FBI Bomb Tech Training
FBI bomb and explosives experts held a training exercise in Nevada to show the effects of various improvised explosive devices, or IEDs.
Video Transcript
(Bomb technician counts down; three...two...one...)
[Sounds of explosions in the distance]
Narrator
More than 200 FBI bomb technicians and weapons of mass destruction coordinators converged on Nellis Air Force Base in Nevada this spring for a crash course on improvised explosive devices.
The four-day training in March was part a national initiative by the FBI and the Department of Homeland Security to train bomb squads and emergency responders on emerging explosive threats.
A demonstration—opened to the media—showed the various materials that are used to make improvised explosive devices, or IEDs, and their effects when they detonate.
Bomb Technician (demonstrating dynamite)
...You'll notice the end of it is what is called a rosette crimp.
Narrator
As cameras trained on the distant desert scrub, agents blew up small objects using plastic explosives, dynamite and a novel type of explosive material called Detasheet, which looks like rubbery linoleum but packs a wallop.
Bomb Technician (demonstrating Detasheet plastic explosive, and C4)
...This is military Detasheet, this is much less quantity of explosive than you've been hearing so far, but this is really hot stuff!
This is the way military C4 comes, if you've never seen it before now you have, and I'll pass this around...
Narrator
The demonstration progressed to larger explosions using an ammonium nitrate, fuel-oil mixture—the same materials used to blow up the Murrah Federal Building in Oklahoma City.
As media watched from a distance, agents detonated 50 pounds of ammonium nitrate mixture to destroy a car.

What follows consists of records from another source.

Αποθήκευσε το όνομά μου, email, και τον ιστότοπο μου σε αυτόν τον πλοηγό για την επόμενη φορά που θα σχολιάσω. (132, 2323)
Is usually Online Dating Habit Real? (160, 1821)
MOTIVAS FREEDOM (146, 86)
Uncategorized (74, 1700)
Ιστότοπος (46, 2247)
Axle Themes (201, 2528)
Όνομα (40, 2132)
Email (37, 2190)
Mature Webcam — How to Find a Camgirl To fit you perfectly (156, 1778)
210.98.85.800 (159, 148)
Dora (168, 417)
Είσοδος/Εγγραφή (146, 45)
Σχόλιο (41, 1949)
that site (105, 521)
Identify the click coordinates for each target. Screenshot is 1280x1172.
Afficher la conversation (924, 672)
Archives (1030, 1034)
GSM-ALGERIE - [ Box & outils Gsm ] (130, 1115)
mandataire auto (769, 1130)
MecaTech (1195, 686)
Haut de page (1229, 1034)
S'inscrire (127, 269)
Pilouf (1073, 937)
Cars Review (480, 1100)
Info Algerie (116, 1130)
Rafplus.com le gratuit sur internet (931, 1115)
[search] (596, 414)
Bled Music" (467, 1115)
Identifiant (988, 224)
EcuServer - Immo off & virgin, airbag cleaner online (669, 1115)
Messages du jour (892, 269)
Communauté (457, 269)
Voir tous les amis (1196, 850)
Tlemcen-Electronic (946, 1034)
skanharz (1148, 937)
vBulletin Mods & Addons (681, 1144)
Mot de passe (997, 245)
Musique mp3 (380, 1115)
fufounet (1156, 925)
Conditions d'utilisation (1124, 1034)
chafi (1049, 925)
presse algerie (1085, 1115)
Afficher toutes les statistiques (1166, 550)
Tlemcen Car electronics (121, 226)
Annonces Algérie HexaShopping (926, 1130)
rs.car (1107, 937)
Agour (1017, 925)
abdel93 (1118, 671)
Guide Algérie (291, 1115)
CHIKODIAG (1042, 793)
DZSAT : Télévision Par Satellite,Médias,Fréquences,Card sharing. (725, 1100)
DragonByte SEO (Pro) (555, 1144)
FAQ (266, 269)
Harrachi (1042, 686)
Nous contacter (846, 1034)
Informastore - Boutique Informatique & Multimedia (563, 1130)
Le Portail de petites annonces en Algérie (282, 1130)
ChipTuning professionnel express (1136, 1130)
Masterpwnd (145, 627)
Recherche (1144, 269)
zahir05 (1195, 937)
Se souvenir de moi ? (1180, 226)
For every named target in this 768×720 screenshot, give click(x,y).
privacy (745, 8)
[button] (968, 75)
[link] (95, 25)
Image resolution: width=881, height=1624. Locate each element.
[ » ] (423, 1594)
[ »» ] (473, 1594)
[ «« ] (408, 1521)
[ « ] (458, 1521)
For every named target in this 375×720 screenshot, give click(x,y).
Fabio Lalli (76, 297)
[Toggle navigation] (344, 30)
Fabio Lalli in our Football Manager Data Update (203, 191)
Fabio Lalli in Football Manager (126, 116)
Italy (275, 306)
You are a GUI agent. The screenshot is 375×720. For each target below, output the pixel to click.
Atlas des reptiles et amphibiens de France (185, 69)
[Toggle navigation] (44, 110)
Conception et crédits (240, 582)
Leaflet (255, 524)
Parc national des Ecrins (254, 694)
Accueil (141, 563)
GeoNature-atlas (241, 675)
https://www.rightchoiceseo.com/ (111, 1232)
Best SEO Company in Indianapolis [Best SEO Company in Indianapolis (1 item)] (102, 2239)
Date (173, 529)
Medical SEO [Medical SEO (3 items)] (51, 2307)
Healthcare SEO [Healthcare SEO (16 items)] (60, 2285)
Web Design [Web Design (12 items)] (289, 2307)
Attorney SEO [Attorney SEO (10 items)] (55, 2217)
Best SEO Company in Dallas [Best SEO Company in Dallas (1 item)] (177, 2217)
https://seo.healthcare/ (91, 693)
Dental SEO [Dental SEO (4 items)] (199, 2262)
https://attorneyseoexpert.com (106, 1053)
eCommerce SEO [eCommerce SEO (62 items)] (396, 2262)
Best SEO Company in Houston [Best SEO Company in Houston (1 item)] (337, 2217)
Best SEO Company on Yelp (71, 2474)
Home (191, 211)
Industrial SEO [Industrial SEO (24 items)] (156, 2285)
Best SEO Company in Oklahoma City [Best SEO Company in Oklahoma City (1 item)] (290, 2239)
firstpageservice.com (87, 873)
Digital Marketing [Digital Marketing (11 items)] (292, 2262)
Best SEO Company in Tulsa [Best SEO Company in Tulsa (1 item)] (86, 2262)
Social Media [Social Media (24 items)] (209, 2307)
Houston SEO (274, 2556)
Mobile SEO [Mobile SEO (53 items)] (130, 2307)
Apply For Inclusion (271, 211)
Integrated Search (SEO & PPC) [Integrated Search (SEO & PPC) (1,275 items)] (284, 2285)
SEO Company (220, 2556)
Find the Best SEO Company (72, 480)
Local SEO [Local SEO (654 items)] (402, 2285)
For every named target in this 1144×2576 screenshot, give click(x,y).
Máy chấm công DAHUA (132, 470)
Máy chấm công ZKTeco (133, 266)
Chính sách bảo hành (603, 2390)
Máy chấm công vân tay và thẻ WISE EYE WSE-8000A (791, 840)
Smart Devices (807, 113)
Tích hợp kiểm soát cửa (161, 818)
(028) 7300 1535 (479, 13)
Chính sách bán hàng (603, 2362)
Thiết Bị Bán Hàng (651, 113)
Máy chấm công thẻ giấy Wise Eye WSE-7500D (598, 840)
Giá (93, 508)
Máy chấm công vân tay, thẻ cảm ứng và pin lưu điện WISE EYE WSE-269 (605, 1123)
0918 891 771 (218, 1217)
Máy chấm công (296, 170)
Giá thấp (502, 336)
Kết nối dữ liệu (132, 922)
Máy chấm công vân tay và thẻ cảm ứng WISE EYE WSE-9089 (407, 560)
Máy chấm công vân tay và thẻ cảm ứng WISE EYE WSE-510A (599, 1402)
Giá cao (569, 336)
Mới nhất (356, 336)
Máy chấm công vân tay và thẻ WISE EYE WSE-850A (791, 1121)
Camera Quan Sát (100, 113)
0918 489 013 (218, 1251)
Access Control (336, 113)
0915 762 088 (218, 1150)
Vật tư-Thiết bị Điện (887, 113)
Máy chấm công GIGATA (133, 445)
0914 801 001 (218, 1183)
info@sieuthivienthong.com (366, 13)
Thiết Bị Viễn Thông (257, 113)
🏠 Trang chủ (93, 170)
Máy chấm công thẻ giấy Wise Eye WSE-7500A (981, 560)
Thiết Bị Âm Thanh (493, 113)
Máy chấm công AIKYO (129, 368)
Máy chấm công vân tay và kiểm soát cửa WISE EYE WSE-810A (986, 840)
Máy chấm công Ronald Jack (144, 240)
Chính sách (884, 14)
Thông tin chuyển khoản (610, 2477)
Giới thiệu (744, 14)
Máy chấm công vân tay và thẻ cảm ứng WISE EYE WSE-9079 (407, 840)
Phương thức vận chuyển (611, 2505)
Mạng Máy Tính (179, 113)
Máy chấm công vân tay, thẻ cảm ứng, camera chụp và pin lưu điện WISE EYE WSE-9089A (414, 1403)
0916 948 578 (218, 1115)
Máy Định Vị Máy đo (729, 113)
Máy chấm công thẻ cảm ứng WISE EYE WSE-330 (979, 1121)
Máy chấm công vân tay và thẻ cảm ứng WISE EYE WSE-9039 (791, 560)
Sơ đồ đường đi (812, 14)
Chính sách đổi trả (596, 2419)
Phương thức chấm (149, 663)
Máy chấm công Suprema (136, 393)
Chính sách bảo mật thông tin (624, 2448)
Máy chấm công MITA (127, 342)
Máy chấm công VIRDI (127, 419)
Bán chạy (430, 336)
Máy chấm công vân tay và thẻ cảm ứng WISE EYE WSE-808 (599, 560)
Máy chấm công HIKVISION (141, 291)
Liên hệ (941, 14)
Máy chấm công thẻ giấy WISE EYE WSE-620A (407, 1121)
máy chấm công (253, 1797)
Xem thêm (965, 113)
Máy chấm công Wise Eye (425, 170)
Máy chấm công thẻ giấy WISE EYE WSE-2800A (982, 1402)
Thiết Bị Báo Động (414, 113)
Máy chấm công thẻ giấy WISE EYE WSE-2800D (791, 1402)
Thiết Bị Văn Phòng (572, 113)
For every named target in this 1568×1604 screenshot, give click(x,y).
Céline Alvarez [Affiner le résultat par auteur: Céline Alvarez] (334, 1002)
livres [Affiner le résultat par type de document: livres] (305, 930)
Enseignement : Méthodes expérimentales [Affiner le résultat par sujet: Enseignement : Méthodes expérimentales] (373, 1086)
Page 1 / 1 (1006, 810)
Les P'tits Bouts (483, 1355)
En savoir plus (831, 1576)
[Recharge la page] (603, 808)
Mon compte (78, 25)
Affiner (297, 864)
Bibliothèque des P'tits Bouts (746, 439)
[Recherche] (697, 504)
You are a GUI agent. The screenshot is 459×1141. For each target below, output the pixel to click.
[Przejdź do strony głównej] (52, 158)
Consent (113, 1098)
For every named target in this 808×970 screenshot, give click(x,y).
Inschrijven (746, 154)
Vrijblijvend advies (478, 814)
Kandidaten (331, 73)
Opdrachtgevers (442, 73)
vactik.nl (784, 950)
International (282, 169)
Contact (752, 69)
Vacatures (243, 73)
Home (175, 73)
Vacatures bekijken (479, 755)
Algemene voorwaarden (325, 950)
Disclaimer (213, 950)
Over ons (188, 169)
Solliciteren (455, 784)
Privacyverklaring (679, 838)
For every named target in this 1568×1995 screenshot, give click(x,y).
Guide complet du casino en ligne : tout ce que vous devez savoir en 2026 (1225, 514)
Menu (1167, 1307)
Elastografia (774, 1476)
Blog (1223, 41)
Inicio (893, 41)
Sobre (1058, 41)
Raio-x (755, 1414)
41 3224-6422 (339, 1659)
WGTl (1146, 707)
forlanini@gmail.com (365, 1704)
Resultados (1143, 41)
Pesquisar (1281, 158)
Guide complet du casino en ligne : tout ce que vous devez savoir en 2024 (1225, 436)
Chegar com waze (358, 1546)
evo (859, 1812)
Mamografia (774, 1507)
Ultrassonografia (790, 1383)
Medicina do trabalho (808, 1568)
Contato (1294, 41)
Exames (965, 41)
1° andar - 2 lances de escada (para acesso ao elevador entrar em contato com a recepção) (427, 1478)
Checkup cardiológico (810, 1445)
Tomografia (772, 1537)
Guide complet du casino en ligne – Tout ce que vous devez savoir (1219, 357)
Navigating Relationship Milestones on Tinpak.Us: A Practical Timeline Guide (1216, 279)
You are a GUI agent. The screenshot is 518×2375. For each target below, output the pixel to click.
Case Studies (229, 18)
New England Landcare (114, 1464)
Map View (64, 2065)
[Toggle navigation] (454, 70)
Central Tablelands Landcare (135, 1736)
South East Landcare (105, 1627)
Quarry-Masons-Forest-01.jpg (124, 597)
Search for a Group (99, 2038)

[Sounds of explosions in the distance]
Another car was blown up with 100 pounds of ammonium nitrate.
Then agents detonated a van with 250 pounds of the explosives. The blast sent a plume into the air and left behind a massive crater and wide field of burning debris.
The FBI’s Assistant Director of the Weapons of Mass Destruction Directorate, Vahid Majidi, has called the training initiative a force-multiplier in the FBI’s efforts to train bomb squads.
The hope is that more emergency responders—and sellers of materials that can go into making bombs—will better understand how terrorists might use IEDs in an attack.
Bomb Technician
...so we were essentially able using home-made parts to manufacture the kind of improvised shape charge for use in an anti-personnel situation the way we'd see used against our troops.